The response consists of the lines from the start of the material below through the line holding "Task: Click the yellow No column label", repeated word for word and without pictures.
========================
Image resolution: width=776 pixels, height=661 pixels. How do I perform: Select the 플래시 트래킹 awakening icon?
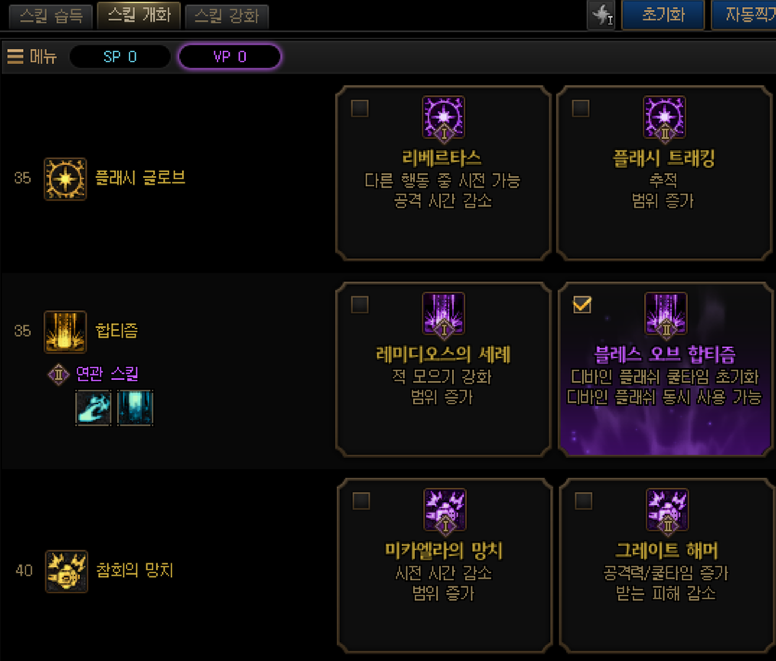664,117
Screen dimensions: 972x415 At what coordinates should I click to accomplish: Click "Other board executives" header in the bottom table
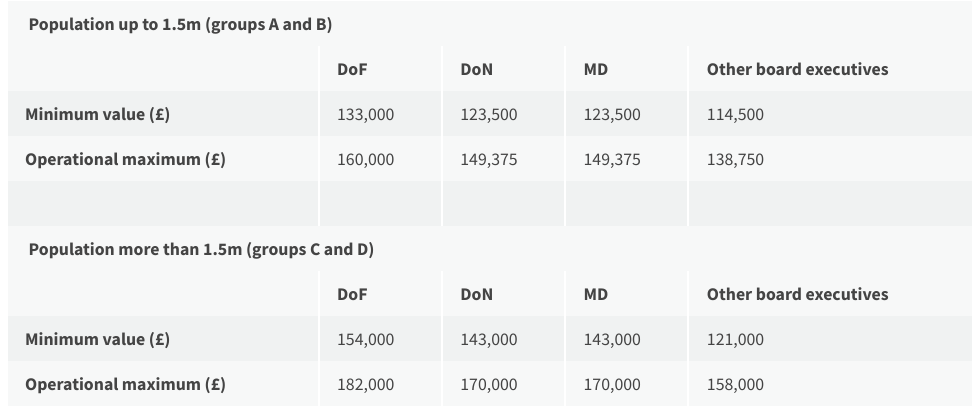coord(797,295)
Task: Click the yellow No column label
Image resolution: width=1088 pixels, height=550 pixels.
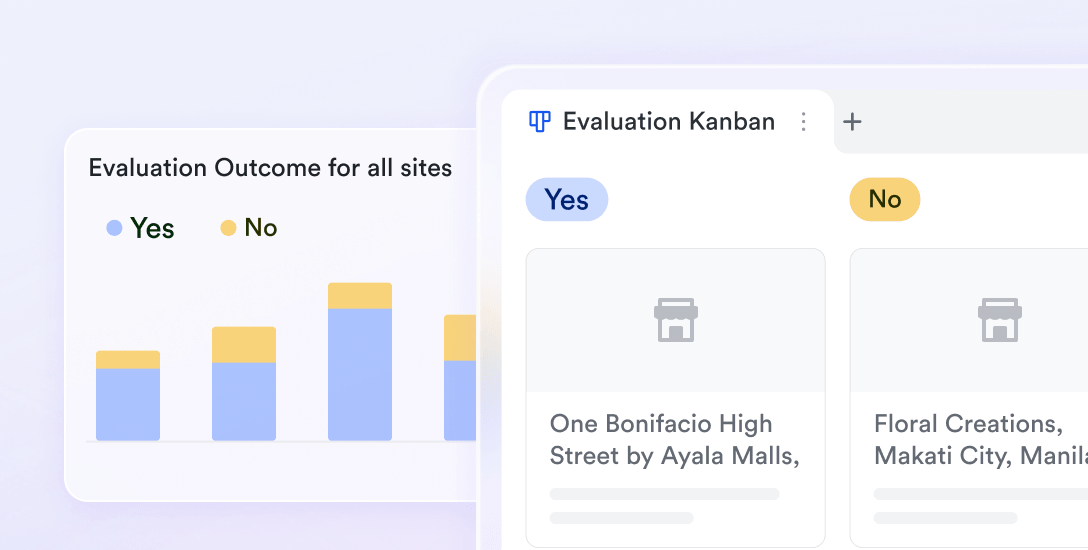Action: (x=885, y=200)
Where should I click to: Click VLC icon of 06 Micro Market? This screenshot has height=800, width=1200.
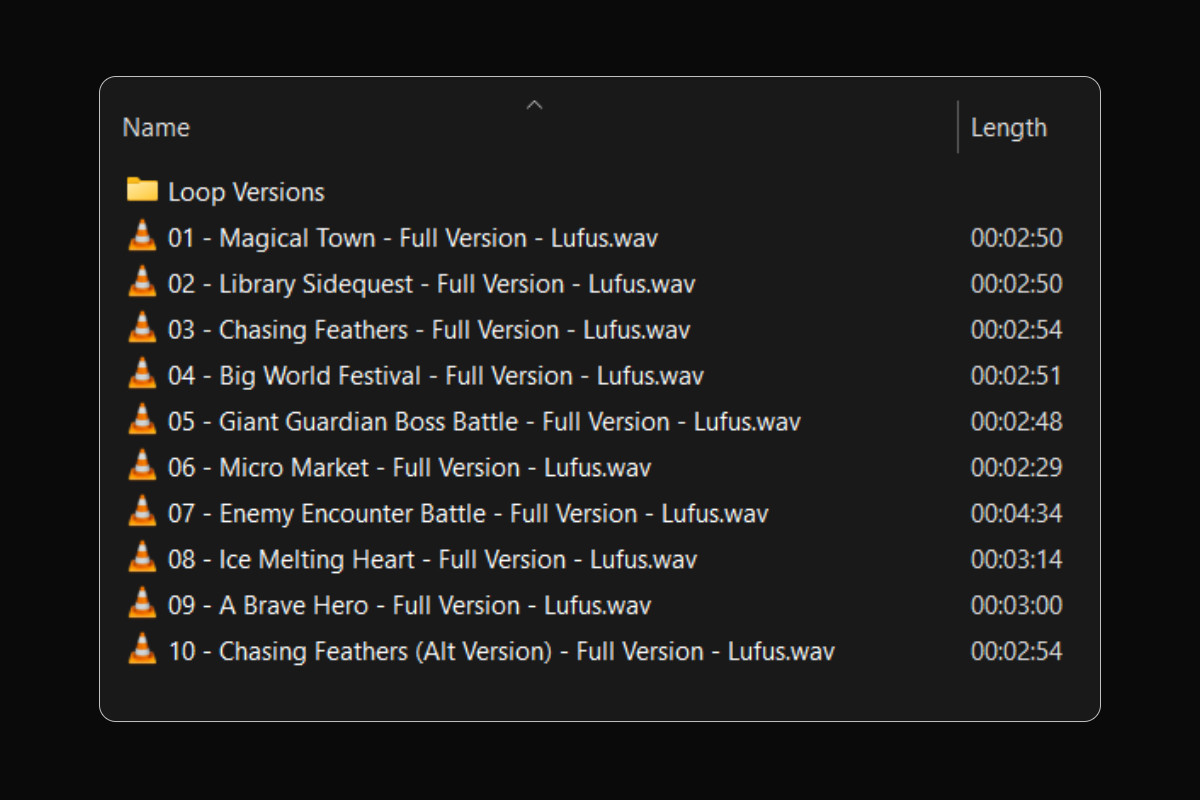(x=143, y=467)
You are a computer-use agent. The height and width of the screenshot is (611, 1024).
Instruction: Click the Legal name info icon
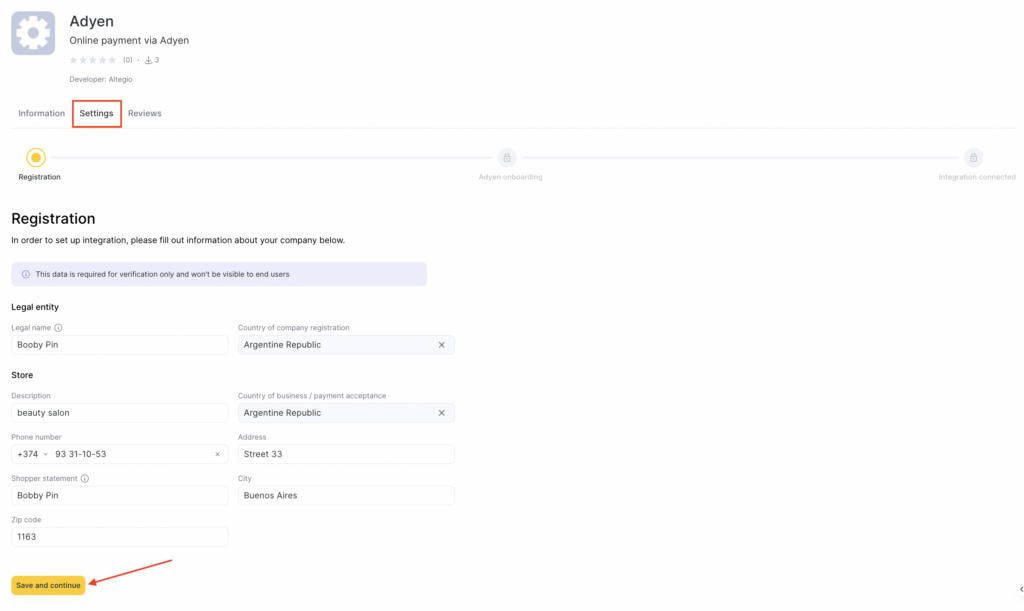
========================
_Answer section_:
Image resolution: width=776 pixels, height=661 pixels. How do I perform: Select the 플래시 트래킹 awakening icon?
664,117
Screen dimensions: 972x415 At what coordinates should I click to accomplish: Click "Other board executives" header in the bottom table
coord(797,295)
Task: Click the yellow No column label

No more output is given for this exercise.